Job:
Report each line of the records that contains the word "Click", copying every such line in full.

[Start of The data]

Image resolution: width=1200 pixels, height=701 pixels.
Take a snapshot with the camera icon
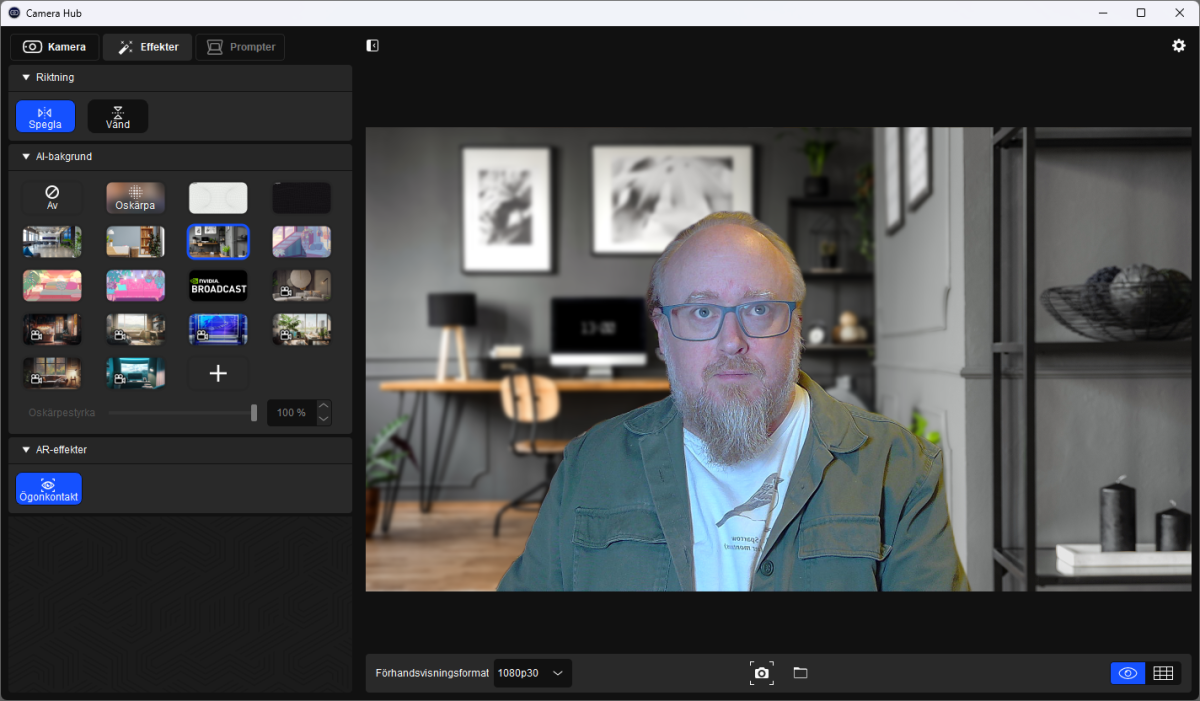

[End of The data]
[Start of The data]

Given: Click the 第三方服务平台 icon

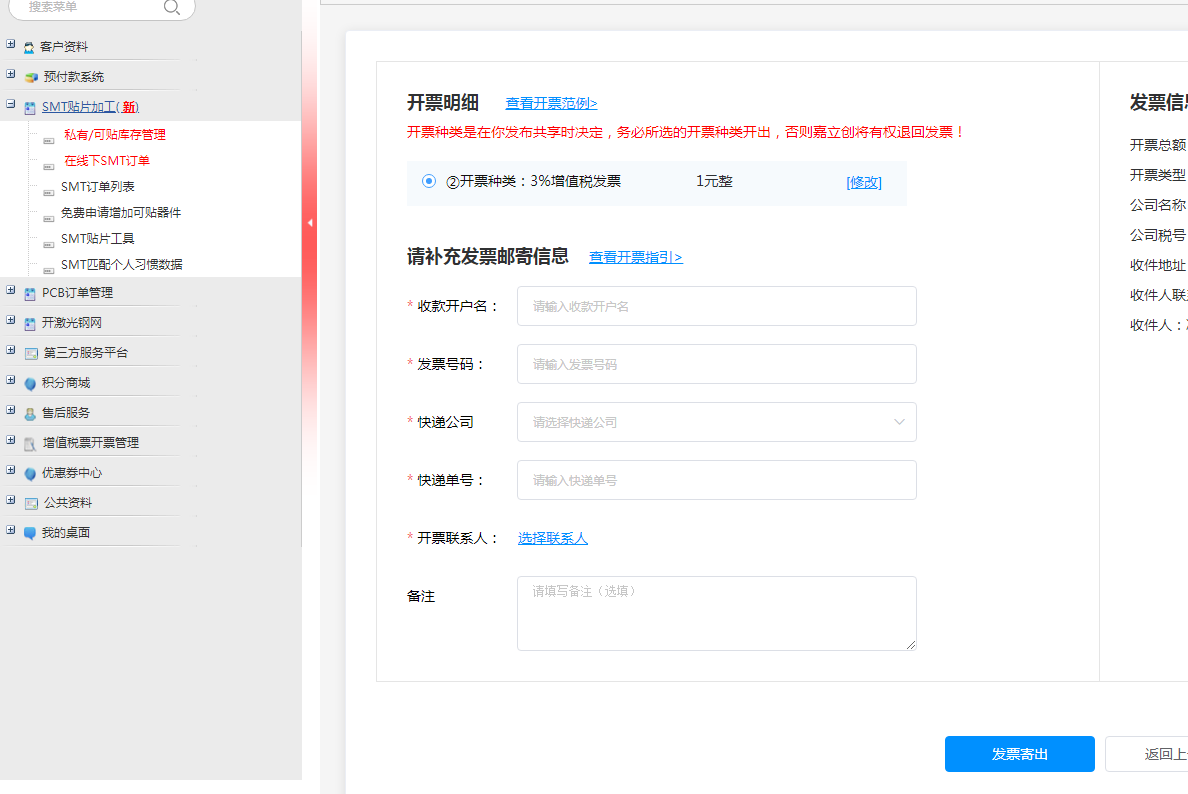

[End of The data]
[Start of The data]

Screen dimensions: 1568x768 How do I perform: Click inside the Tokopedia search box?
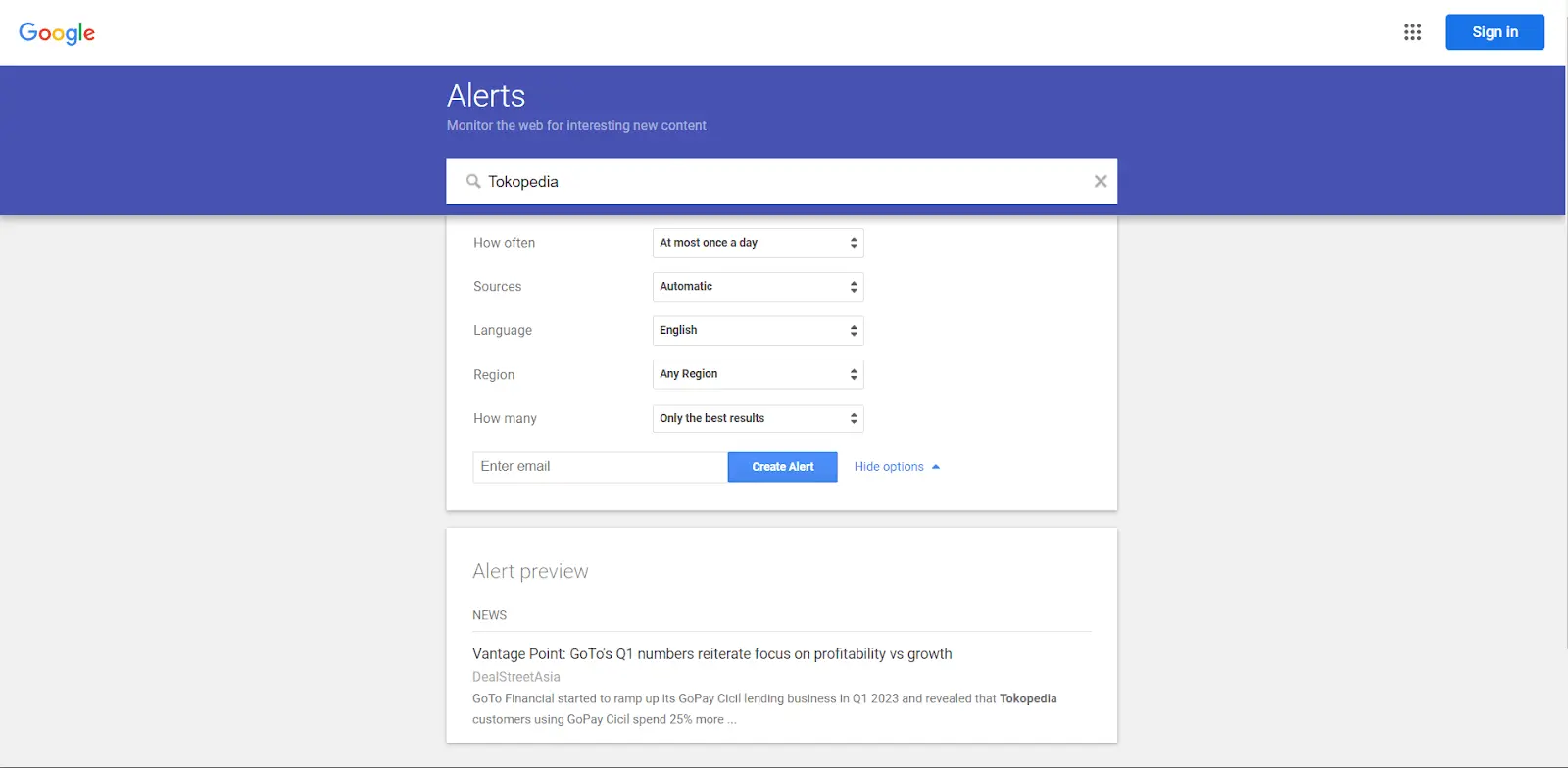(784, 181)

[End of The data]

Exercise result:
Given: Click the 第三方服务平台 icon
Screen dimensions: 1568x768 How do I perform: Click inside the Tokopedia search box?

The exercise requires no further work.